The Legal Professional Privilege Exemption
- The court highlighted that the legal professional privilege exemption is subject to a high threshold. Once again, the burden of proof in relation to this exemption falls on the business that is looking to resist a SAR on the basis of this exemption.
- In the instant case, the Court was willing to accept that legal advice privilege applied in the context of advice provided to the defendant by solicitors. However, the Court was unwilling to accept that litigation privilege applied unless it could be shown that litigation was reasonably contemplated or anticipated, and that the relevant communications were prepared for the dominant purpose of enabling the provision of legal advice, or to enable evidence or information to be used in connection with the anticipated litigation. On the facts, Mr Bridle had failed to satisfy these criteria.
The obligation to identify other individuals in response to a SAR
A SAR only entitles the individual making the SAR to information that constitutes his or her own personal data.

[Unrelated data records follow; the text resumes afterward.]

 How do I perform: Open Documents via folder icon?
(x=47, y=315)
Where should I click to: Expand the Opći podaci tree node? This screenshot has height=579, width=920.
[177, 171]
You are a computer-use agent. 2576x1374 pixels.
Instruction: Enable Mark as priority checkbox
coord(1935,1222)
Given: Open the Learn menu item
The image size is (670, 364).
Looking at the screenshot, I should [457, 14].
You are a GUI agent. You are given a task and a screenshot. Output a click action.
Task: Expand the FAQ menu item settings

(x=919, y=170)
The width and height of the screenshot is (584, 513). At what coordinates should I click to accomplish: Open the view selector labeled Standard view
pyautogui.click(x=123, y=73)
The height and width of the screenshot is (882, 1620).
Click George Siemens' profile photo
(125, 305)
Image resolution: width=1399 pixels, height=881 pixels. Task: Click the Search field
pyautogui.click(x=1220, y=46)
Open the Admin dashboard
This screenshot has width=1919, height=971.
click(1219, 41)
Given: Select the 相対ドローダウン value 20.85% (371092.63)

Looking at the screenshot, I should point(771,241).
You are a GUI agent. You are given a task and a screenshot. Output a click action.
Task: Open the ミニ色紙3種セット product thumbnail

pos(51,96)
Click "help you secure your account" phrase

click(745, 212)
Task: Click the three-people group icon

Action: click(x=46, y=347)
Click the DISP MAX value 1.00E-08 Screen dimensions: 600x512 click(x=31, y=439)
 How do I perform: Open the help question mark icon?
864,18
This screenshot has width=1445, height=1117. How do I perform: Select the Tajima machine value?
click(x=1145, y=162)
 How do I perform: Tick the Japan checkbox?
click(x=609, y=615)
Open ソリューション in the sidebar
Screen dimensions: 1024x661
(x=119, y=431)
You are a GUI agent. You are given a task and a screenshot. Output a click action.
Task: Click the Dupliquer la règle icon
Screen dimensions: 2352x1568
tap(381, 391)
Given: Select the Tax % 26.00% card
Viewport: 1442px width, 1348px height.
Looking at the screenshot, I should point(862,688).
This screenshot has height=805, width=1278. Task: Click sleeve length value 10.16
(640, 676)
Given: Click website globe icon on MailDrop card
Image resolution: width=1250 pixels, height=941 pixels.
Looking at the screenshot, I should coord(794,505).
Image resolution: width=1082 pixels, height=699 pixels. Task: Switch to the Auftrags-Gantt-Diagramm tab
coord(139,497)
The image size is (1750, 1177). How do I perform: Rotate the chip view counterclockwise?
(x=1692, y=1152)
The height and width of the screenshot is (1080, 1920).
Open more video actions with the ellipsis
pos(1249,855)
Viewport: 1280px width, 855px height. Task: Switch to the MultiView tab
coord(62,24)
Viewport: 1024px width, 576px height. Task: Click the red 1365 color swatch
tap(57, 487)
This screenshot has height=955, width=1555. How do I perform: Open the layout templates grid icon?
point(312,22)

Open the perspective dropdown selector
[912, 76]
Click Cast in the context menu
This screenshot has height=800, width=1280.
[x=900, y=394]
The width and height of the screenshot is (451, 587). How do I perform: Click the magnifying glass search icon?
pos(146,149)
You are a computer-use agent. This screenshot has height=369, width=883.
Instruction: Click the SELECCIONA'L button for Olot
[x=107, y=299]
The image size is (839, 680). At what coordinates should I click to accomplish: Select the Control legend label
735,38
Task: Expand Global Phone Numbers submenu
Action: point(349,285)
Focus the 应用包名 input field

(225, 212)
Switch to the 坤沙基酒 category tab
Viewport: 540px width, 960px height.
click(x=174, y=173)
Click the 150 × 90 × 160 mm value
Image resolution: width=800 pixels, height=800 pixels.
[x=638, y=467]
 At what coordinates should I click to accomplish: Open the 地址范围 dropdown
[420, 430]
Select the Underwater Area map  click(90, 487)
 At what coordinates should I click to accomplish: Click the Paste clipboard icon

However, it is possible that information that falls within this category could also be the personal data of another person. For example, the statement "John said Fred was late" is the personal data of both John and Fred, as it conveys information about each of them. If Fred then issues a SAR seeking to know who said he had been late, it is important for a business to know whether it is obliged to reveal John's identity.
In the instant case, citing the ICO's Subject Access Code of Practice, the Court held that a business in receipt of a SAR "must not apply a blanket policy of withholding [the identities of other individuals]" in responding to a SAR, but must instead make a "detailed assessment of this issue". This would include, for example, contacting those individuals to enquire whether they would consent to the disclosure of their personal data in response to the SAR.
Impact on businesses
As a growing number of SARs are issued against businesses, it is likely that this judgment will join a growing body of English case law analysing the rights of individuals to gain access to their personal data, and the exemptions that businesses may rely upon to defend against disclosure of personal data that they hold. In light of the court's approach here, a business that wishes to rely upon an exemption should be mindful of the fact that it must establish, with supporting evidence, that the requirements of the relevant exemption are met. Failure to do so will likely result in a court concluding that the relevant exemption is not available, forcing the business to disclose the requested personal data.
Paula Melendez, a Trainee Solicitor at White & Case, assisted in the development of this publication.